Category Archives: ARM

Add LUKS partition to Orange PI 5b

Yesterday I got a brand new Orange PI 5b, and installed Ubuntu 22.04 in it. Everything went smoothly. My Orange Pi 5b has 16GB RAM, 256GB MMC Disk, 8 CPU. And yes, it runs quite fast.

I guess these instructions can work for other versions of Orange PI, but this was tested for Orange Pi 5b

I plan to use it for my travel desktop, with a 14-inch LED HDMI flat screen, keyboard, and mouse.

I’m used to and can not live without having my data encrypted. So in case it is lost or stolen, my information will remain confidential.

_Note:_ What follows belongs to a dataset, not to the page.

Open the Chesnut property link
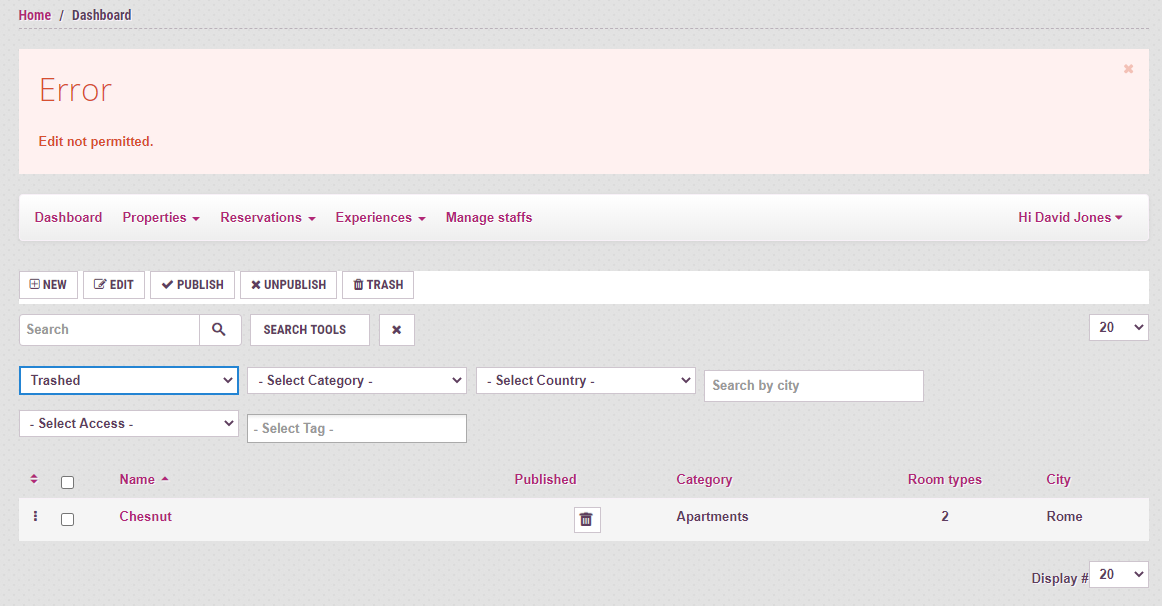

But the recommended steps to install Ubuntu in my Orange PI 5b do not include a way to encrypt the /home filesystem

When installed, it simply splits the disk into two partitions:

  • /dev/mmcblk0p1, 512MB, where the kernel and initrd image resides, and
  • /dev/mmcblk0p2, where the / filesystem is, using the rest of the disk

I prefer not to encrypt the / filesystem, for several reasons like, it is costly, hardware-wise, having to encrypt/decrypt every time we read or write any file in the system. So I prefer only to encrypt the /home dir.

Download Ubuntu-22.04 for Orange PI 5b from
Specifically, the one named “ubuntu-22.04.3-preinstalled-desktop-arm64-orangepi-5b.img.xz”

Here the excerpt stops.